Und die Ergebnisse waren künstlerisch zumeist enttäuschend.
Wenn man das will, müsste man eine neue Sparte gründen, die Sparte „Streamen von Inszenierungen“: Man müsste zehn Kameraleute verpflichten – und einen Regisseur, der darauf spezialisiert ist. Aber das kostet ordentlich Geld. Abfotografiertes Theater hingegen ist meist langweilig, weil Theater eine Verabredung außer Haus ist: Möglichst viele Leute treffen sich in einem Raum, auf der Bühne tritt jemand auf – und die Zeit steht still. Es wird nichts hergestellt und es ist manchmal langweilig. Und das, was stattfindet, ist außerhalb jeder ökonomischen Vernunft. Und das war schon immer so.
Sie meinen?
Zumindest, seit der Mensch Jäger und Sammler ist. Denn um zwei Uhr hatte er alles gesammelt oder gejagt, was er für den nächsten Tag braucht. Und dann hat er sich gelangweilt. Er fing an, an Felswänden all die Herden aufzumalen, die er nicht erlegen konnte. Das ist Kultur! Da hat man sich auch nicht gefragt: Was bringt es? Das Aufmalen war eben das Spiegeln von all dem, was man lebt, sich wünscht. Es ist ein Versuch, das Leben zu verstehen.
Was ist für Sie der Sinn des Lebens?
Der Sinn des Lebens ist nicht, etwas herzustellen und dann zu sterben. Sondern: Das eigene Leben ist eine Staffelübergabe – von den letzten tausenden Jahren zu den nächsten tausenden Jahren. Das hat Sinn, das ist tröstlich. All diese Fragen – nach Wahrheit, nach Liebe, nach Glück, nach Krise, nach Unterwerfung, nach Dominanz, nach Freiheit – können im Theater diskutiert werden. Denn da reißen wir drei Stunden aus der Wirklichkeit raus. Und es wird, wenn man der Legende glaubt, kein Schaden sein. Denn all die Stunden, die man im Theater verbringt, werden einem am Ende gutgeschrieben und man lebt um diese Zeit länger. Wir sollten uns daher für diese coronabedingte Auszeit nicht entschuldigen müssen. Und wir sollten diese Zeit nutzen.

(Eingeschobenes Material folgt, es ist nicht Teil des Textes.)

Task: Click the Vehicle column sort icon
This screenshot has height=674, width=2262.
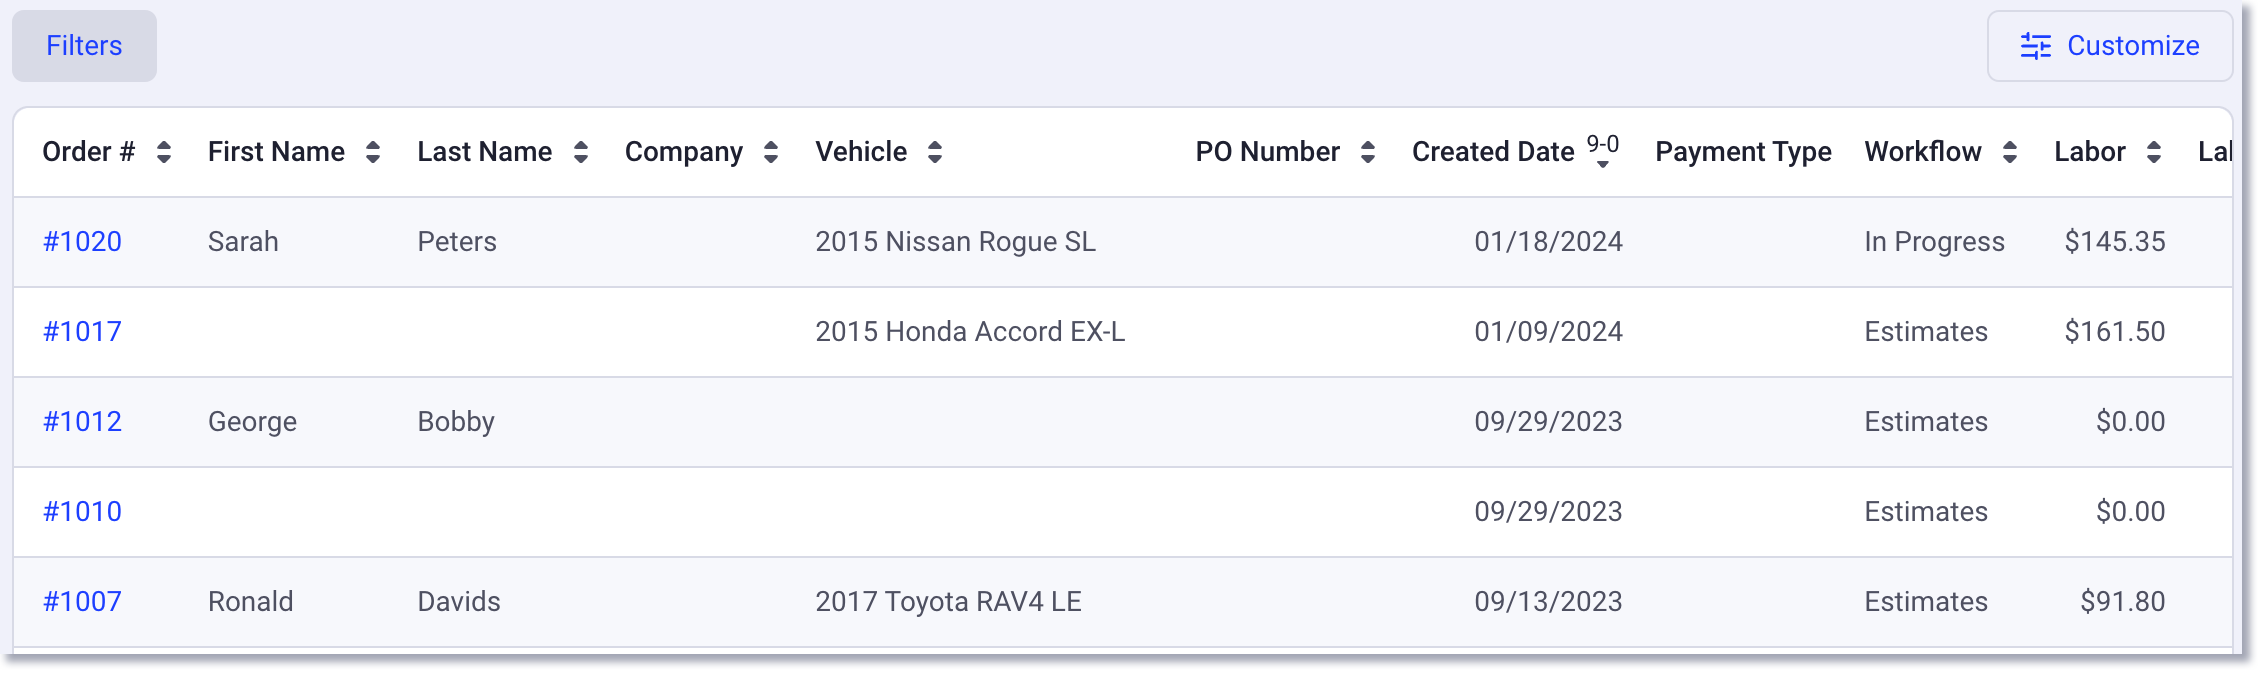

Für was? Den meisten Direktoren ist unglaublich wichtig, dass der Probenbetrieb weitergehen kann …
Das ist genau das, was mich gegenwärtig bedrängt: Man ist nicht mehr in einem Schwebezustand, denn das schlechte Gewissen ist bereits so groß, dass wir ununterbrochen produzieren – auf Halde. Es gibt einen ungeheuren Output, aber niemand hat die Inszenierungen gesehen. Wir sollten vielleicht mal innehalten, warten und horchen.
Weil dann etwas Neues entsteht?
Ja! Unser Götze ist das Wachstum. Wir reden auch von Minuswachstum und Nullwachstum, also von Paradoxien. Aber wir glauben, dass Wachstum der einzig glücklich machende Faktor ist. Das Glück ergibt sich dann quasi von allein. So wächst auch die Zahl der nichterlösten Inszenierungen. Natürlich wollen wir nicht, dass Betriebe Pleite gehen, weil der Konsum ausfällt. Aber vielleicht kann man über diese Erhitzung nachdenken? Über Qualität, nicht über Quantität. Denn man wirft derzeit irgendwelche Konsumgüter auf den Markt und weiß: Irgendwer wird sie schon kaufen – und zwar jenseits der Bedürfnisse. Ja, wir sollten über Qualität nachdenken – nicht nur im Konsum, sondern auch im Theater. Es besteht die Gefahr, dass die Politik und wir als Gesellschaft nicht begreifen, dass nur die unsichtbaren Werte uns auf Dauer am Leben erhalten werden.